Ballif, Michelle. — Re/Dressing Histories; Or, On Re/Covering Figures Who Have Been Laid Bare By Our Gaze

Ballif, Michelle. “Re/Dressing Histories; Or, On Re/Covering Figures Who Have Been Laid Bare By Our Gaze.” Rhetoric Society Quarterly 22.1 (1992): 91-98.

In this essay, Ballif argues that attempts to rewrite women into histories of rhetoric reinforces the patriarchal, logocentric ideologies that silenced them in the first place (91-92). She argues the “traditional narrative paradigms – namely the Aristotelian Narrative of Linearity and the Freudian Narrative of Triangularity – are used to construct histories which are essentially patronymic and phallogocentric” (Ballif 92). For example, Aristotle requires unified, logical, and ordered narratives with hierarchies (Ballif 92-93). It is easy to see how such a system selects (a few great males) and omits (females in general) in a way that forces a narrative onto the many discontinuous events of history in a way mirroring Hayden White’s process of emplotment. In addition, this process insinuates hypotaxis (Baliff 93) or hierarchies by privileging some information while ignoring other information (otherwise the latter would be considered noteworthy). Freud’s psychoanalysis follows a similar need for unity and wholeness, or triangular shape (Ballif 94).

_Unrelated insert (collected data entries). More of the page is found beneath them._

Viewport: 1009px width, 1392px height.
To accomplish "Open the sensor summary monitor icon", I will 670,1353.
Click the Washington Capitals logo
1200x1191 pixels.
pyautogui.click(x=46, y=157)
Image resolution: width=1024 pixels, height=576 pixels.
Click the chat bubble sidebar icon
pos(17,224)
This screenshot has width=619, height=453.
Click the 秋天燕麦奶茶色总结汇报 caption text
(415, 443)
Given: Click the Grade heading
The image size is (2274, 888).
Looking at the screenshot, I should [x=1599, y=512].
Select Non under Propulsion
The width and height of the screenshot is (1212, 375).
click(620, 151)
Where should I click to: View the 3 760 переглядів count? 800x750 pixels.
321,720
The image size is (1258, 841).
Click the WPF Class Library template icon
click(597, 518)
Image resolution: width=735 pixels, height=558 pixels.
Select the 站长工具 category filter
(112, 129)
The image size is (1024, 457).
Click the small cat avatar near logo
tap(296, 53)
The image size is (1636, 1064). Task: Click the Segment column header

The metonymy required to construct such logical wholes enables the wholesale exclusion of women, even as some are included in history. When women are permitted into the canon, it is only by forcing them to conform to the violence of what Spivak calls the “tyranny of the proper” by which women are only considered valuable if they conform to the patriarchy (Baliff 92).

She points out the pervasiveness of these ‘good’ stories which are linear, progressive, and involve the ‘curing’ of an ailing protagonist (Ballif 94). This quest for a “unified self” follows the tradition of liberal humanism (Ballif 94-95). She argues that these narrative traditions are not natural but rather support patriarchal, hierarchical ideologies (Ballif 95). Therefore, attempting to write women into these histories is essentially unproductive because it does not challenge this “phallogocentric economy” that oppresses them (Ballif 95).

Her solution to this problem seems to be histories that tell of difference and follows Foucault’s example: they need to be told “genealogically […] local discontinuous, and illegitimate knowledges” in his words (Ballif 95). She argues that these “little narratives constructed moment by kairotic moment” could “unthank the Aristotelian and Freudian Grand Narratives of history” (Ballif 96). Rather than adding women to these monolithic histories, which would force them to conform to the patriarchy, we should revise the entire narrative structure (Ballif 96). She says it well when she claims, “Adding women to history is not synonymous with adding women’s history” (Ballif 96). Rather than revisionary histories or embarking on recovery efforts, we need “alternative paradigms, […] new idioms, by paralogical and paratactical and, thus, illegitimate discourses” (Ballif 96). Ballif argues that the subject can’t be “coherent, unified, and whole” without outright arguing against the individual as Beisecker does (96).


This essay helps us rethink how histories are constructed, acknowledging the violence required to create monolithic, unified accounts of the past. Our current paradigms require the exclusion and subsequent silencing of marginalized groups. This erasure of particular histories from the public memory is not always innocent, but rather privileges particular members of society. Her work helps us reconsider such acts of exclusion as a form of insidious, epistemic violence. Ballif’s revelation requires us to reconsider everything from how history textbooks are written, to what types of stories make the news.

In addition, her “tyranny of the proper” resists neoliberal beliefs that all humans, regardless of their socioeconomic conditions, can overcome systems of oppression if they simply work hard enough. Instead, it acknowledges that power structures often sponsor particular marginalized individuals if their inclusion in history conforms to cultural narratives that ultimately support the status quo. For example, celebrations of Martin Luther King Jr. foster a sense of racial progressiveness in the U.S., even as many systems of oppression remain in place.